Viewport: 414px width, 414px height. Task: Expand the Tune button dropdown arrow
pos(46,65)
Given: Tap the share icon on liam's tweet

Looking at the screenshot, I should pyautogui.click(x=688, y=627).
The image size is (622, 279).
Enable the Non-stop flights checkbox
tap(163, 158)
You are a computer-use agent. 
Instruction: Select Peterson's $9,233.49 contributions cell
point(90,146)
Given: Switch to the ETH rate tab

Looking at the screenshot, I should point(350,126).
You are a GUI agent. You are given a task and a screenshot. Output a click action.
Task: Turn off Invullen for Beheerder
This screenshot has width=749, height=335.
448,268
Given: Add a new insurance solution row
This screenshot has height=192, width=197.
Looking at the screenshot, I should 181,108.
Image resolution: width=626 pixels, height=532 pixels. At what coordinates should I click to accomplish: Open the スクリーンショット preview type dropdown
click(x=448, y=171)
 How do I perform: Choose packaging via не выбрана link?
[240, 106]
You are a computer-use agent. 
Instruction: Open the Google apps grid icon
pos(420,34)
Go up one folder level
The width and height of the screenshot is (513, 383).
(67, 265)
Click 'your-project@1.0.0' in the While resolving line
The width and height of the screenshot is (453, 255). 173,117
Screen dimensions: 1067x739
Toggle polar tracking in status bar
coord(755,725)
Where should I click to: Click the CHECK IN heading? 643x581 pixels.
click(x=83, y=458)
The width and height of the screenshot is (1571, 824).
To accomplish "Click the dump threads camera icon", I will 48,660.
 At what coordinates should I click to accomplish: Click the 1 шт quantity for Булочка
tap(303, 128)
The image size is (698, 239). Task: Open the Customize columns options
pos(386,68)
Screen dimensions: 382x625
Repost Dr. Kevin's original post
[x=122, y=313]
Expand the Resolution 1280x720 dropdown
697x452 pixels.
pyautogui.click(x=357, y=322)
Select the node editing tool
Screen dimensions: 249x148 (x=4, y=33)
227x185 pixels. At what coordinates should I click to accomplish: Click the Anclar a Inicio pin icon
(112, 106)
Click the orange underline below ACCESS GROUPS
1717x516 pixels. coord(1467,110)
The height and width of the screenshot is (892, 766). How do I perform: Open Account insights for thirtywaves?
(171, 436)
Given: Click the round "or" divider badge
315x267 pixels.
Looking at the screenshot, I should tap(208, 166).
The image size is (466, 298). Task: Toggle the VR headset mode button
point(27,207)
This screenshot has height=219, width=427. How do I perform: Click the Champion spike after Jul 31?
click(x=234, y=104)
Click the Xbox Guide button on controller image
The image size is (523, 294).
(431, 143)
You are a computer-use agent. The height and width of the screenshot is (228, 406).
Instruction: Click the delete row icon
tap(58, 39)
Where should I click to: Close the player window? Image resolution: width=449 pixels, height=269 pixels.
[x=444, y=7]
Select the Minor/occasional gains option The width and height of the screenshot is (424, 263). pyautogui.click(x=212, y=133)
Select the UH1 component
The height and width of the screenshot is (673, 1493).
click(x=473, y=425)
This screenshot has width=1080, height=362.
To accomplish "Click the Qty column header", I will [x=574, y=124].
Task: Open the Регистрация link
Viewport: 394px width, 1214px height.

=-=-=-=-=

The task: The answer must be the line containing "315x267 pixels." and every line after it to the end of the data, exactly as written.

Result:
315x267 pixels.
Looking at the screenshot, I should tap(208, 166).
The image size is (466, 298). Task: Toggle the VR headset mode button
point(27,207)
This screenshot has height=219, width=427. How do I perform: Click the Champion spike after Jul 31?
click(x=234, y=104)
Click the Xbox Guide button on controller image
The image size is (523, 294).
(431, 143)
You are a computer-use agent. The height and width of the screenshot is (228, 406).
Instruction: Click the delete row icon
tap(58, 39)
Where should I click to: Close the player window? Image resolution: width=449 pixels, height=269 pixels.
[x=444, y=7]
Select the Minor/occasional gains option The width and height of the screenshot is (424, 263). pyautogui.click(x=212, y=133)
Select the UH1 component
The height and width of the screenshot is (673, 1493).
click(x=473, y=425)
This screenshot has width=1080, height=362.
To accomplish "Click the Qty column header", I will [x=574, y=124].
Task: Open the Регистрация link
Viewport: 394px width, 1214px height.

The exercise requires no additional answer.